» **WHAT YOU HAVE TO DO**
Hunt through the entries for the word "agent" and copy each line in which it appears.

┌─ ENTRIES SHOWN

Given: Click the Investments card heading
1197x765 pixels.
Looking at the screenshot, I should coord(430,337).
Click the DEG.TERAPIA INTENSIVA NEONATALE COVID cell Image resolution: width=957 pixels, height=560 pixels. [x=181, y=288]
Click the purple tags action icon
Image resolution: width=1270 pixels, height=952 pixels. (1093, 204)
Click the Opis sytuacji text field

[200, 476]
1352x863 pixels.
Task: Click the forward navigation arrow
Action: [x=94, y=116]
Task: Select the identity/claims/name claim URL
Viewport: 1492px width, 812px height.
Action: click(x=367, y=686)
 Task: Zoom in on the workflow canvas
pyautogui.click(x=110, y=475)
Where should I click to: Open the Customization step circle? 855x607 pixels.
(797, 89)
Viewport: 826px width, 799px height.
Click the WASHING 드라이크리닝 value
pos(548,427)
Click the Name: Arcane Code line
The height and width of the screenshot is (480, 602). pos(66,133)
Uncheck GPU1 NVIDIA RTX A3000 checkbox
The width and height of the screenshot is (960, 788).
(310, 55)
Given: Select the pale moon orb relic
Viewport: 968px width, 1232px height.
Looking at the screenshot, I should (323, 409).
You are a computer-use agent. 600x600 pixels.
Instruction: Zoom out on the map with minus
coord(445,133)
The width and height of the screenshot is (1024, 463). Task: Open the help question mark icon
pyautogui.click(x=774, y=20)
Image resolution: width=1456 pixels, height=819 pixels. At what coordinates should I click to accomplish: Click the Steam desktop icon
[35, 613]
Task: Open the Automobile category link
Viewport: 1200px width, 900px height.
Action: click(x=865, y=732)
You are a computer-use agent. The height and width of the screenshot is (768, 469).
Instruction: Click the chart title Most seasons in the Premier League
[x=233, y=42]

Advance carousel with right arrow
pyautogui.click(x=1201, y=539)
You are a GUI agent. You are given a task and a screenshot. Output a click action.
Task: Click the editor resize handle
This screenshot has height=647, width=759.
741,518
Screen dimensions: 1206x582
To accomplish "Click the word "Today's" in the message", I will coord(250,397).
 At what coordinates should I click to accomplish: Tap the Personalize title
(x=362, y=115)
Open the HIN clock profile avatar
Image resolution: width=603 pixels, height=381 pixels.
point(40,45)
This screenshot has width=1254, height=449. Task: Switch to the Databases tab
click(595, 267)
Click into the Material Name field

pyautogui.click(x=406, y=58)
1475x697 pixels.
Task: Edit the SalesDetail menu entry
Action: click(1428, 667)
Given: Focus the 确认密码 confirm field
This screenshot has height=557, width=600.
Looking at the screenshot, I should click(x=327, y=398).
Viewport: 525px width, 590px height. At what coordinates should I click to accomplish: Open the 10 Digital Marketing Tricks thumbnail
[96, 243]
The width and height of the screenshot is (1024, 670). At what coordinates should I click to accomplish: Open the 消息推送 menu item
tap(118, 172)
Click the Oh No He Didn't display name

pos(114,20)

└─

» **EXERCISE RESULT**
You are a computer-use agent. 600x600 pixels.
You are a computer-use agent. The height and width of the screenshot is (768, 469).
You are a GUI agent. You are given a task and a screenshot. Output a click action.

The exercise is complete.